We are all hindered by unintended consequences, Sweden one might argue a global leader for harvesting leftover heat was hamstrung by the law which prevented other suppliers accessing the district heating grid, but that changed when a law was passed last year that allows outside suppliers to deliver heat through the district heating grid. Now the town of Kiruna in northern Sweden can use waste heat from their local industry to cheaply heat homes, a neat solution when the mercury hits -30 Deg C in winter. Details are scarce in the Guardian article  however using waste heat whether from industry or power generation is cost-effective when the distance (where increasing distance equates causing increasing heat loss) between the source and end-user is not great.
Less commonly known is that waste heat can be used in the tropics to drive air conditioning, necessary in large parts of Asia. Low grade heat energy is often dumped into rivers or the sea, instead it can be used to change the concentration of liquid salt, e.g. lithium bromide, creating cold water for comfort cooling.
Handling food waste is a global problem, but is all food waste equal? There is waste from dining generated in homes, restaurants, and Dai Pai Dong’s, and there is food waste from markets, wet markets, and supermarkets, the latter being merely past its sell by date. HKSAR Government intends to create four food waste to energy plants, but no mention of their location and tragically RTHK’s report confirms our fears, about 3,000 tonnes are dumped into landfill every day!
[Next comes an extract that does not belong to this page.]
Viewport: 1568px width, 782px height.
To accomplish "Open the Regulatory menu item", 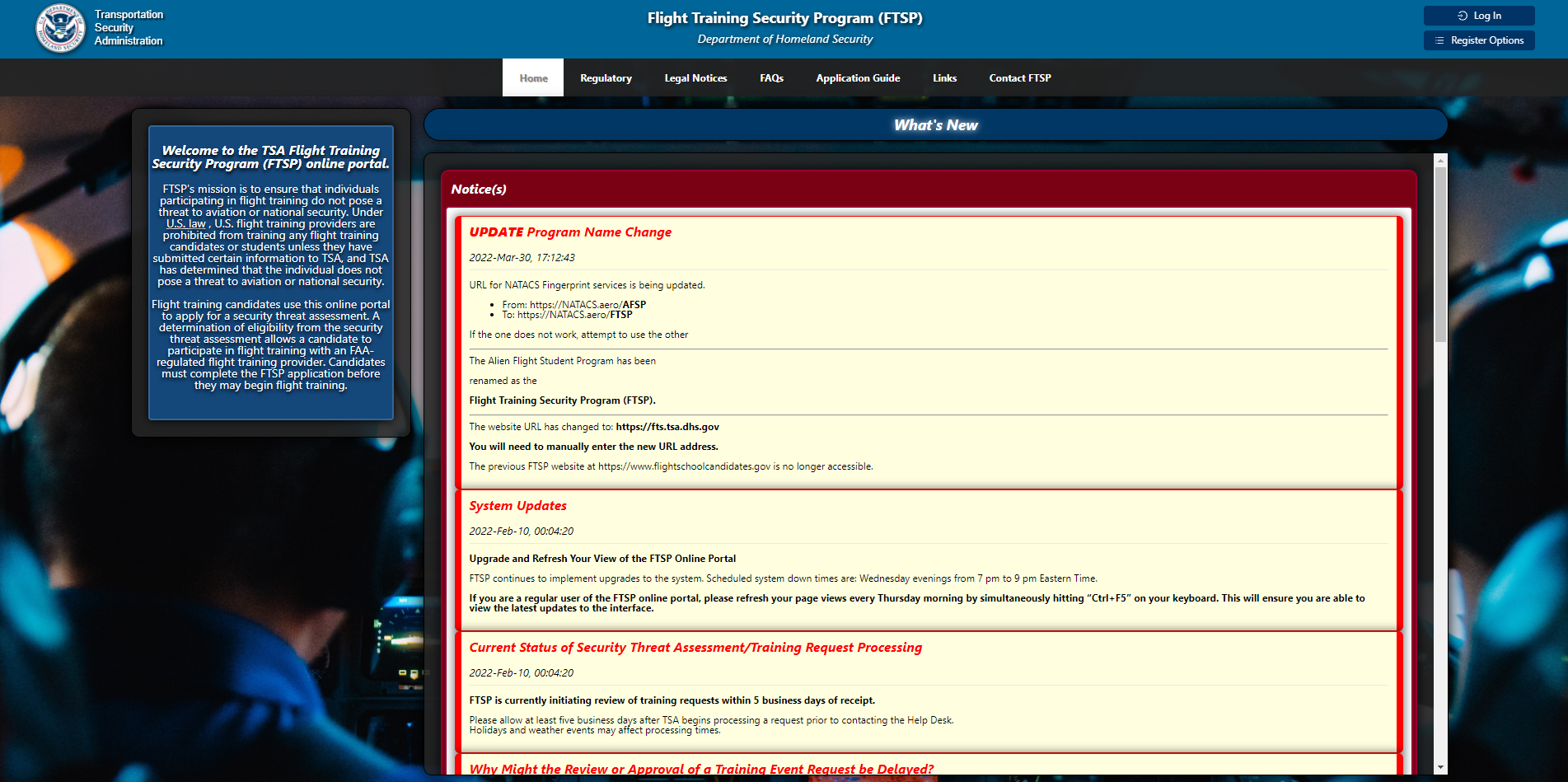I will click(x=606, y=78).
That is 1,095,000 tonnes per year.
However, collection, handling, shipping it across the territory, and bulk storage in central facilities is the worst possible solution in my view. To tackle local problems we need local education and local solutions, shipping it “way” will only perpetuate the most common reaction NIBMY.
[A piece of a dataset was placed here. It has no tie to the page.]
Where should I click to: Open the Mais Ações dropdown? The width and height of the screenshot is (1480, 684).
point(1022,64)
Eco-District or community scale solutions demonstrate locally there is no distant landfill to handle the waste, you use it, you see it, you handle the waste. Therefore encouraging participation in the solutions, today’s over emphasis towards Green/Smart cities overlooks an important aspect, the human scale. The biggest challenge for eco-districts will be success, where the WTE (waste to energy) plant and equipment is designed for the worst case scenario, and the neighbours begin to understand that their waste creates a local waste problem, over time the total volume of waste will shrink, leaving oversized equipment in its wake. We need District, not City scale solutions.